So many programmes, so little to watch. So I took to my film list instead. Now, trawling through, I noticed that The Life of Galileo was quite highly rated - and searching on YouTube, I found a copy. So I just watched that. Lots of famous people in it - turned out not to be the one on my list, but it did pass the time.
Based on a play by Brecht, it follows Galileo through the years between his pioneering of the new-fangled telescope to the University of Padua, where he was working at the time, and his smuggling out of his new book of scientific theories while under house arrest, decades later. So, a potted history of his scientific career, showing some experiments in between his clashes with the Church, which disagreed with his idea of the Earth rotating around the Sun. And you just didn't disagree with the Church, in those days.. not with the threat of the Inquisition hanging over you..

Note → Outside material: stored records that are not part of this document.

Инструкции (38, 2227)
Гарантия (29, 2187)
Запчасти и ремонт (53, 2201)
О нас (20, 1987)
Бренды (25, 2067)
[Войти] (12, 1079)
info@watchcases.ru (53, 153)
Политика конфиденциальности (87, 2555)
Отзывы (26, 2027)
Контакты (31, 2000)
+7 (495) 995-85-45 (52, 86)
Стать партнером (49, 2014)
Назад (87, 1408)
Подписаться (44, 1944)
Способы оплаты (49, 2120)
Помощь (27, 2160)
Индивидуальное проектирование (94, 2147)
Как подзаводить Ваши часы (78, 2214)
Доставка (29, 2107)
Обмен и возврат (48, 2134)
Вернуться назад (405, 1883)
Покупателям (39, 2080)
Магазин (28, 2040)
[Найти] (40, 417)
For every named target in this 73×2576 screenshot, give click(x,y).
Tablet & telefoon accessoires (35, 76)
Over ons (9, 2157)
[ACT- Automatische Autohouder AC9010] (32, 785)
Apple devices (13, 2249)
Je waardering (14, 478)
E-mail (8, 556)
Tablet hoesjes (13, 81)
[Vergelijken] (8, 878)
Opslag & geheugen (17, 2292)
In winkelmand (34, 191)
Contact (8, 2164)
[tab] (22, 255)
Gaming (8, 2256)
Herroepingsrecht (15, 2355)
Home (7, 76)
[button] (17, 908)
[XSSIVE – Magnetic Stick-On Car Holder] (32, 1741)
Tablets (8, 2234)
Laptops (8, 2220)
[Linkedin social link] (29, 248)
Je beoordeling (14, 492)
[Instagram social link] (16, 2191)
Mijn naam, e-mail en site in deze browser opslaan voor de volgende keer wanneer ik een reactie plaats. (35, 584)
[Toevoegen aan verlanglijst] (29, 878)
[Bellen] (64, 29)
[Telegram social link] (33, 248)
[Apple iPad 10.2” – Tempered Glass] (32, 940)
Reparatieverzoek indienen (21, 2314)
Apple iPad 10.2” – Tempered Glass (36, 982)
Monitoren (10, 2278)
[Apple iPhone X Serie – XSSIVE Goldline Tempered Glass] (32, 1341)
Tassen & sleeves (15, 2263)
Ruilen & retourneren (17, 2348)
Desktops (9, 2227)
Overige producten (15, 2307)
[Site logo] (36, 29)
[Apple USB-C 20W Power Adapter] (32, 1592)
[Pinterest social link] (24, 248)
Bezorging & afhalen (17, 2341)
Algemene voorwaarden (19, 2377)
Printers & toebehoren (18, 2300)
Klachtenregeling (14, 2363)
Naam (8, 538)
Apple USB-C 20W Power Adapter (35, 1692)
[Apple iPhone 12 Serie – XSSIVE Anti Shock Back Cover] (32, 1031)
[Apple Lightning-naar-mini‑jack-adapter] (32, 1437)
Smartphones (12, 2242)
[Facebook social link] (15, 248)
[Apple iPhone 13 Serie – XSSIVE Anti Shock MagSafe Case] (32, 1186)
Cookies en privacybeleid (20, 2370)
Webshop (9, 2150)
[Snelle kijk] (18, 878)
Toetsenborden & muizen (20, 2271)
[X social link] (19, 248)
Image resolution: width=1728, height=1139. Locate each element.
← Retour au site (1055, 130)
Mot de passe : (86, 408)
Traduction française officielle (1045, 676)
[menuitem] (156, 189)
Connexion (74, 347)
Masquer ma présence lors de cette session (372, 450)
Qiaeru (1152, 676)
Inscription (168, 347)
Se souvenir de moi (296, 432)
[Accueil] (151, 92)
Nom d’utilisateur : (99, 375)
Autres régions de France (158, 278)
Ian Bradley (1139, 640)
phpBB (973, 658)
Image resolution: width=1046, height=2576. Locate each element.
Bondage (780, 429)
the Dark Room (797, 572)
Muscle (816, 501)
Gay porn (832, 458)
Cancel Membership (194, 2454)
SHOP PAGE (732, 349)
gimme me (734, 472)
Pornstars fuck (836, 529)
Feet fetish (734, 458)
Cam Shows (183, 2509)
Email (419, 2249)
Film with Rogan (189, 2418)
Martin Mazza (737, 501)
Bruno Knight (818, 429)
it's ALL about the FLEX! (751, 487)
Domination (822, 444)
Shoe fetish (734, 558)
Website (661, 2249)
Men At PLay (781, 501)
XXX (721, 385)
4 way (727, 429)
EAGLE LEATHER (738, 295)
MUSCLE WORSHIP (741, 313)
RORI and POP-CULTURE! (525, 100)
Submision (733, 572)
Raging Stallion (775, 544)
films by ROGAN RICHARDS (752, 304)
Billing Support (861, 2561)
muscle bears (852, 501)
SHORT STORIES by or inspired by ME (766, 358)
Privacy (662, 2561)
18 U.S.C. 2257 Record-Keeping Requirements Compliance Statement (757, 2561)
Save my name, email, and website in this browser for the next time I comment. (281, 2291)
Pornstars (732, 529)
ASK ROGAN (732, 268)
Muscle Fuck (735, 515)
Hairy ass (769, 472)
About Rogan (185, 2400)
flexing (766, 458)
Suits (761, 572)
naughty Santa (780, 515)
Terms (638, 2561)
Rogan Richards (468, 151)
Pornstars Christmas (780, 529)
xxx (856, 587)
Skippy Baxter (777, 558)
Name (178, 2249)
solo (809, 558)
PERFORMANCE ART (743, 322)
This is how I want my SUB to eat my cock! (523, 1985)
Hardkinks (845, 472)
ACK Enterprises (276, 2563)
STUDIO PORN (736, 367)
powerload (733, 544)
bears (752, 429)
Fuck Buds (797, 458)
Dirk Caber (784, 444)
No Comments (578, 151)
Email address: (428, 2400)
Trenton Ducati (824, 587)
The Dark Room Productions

First thing that struck me about this version on YouTube, in retrospect, is that the initial link you follow is only good for about 1 hour and 8 minutes, after which the rest of the running time is taken up with a mish-mash of previous scenes! Luckily, I checked the comments - where someone had warned about that, and in the replies to the comment was a link to "Part 2". Which picks up where the other left off, and curiously also runs for about the same time, with nearly half an hour afterwards of mixed-up scenes from earlier.
Galileo is played by Topol - Edward Fox is the Cardinal Inquisitor, and other famous Cardinals are Sir John Gielgud, Patrick Magee, and Michael Lonsdale, who has an interest in science himself, which only proves a burden when he becomes Pope. Margaret Leighton shows up as an elderly lady at the Florentine court.
It's played quite stiffly in general, which dates it - Topol does a decent job though, portraying an enthusiastic scientist who turns into a rebellious old man by the end. The Church comes off quite badly, naturally, with a snide dismissal of fact in favour of belief and tradition. One thing did annoy me enormously - what, oh what, do we need the trio of boys for, popping up at regular intervals to sing a summary of where we are in the story? Wouldn't have annoyed me nearly as much if I'd understood more than about half of what they were singing.
What the hey, the story is enduringly interesting, and a tribute to the tenacity of scientists who propose unpopular theories.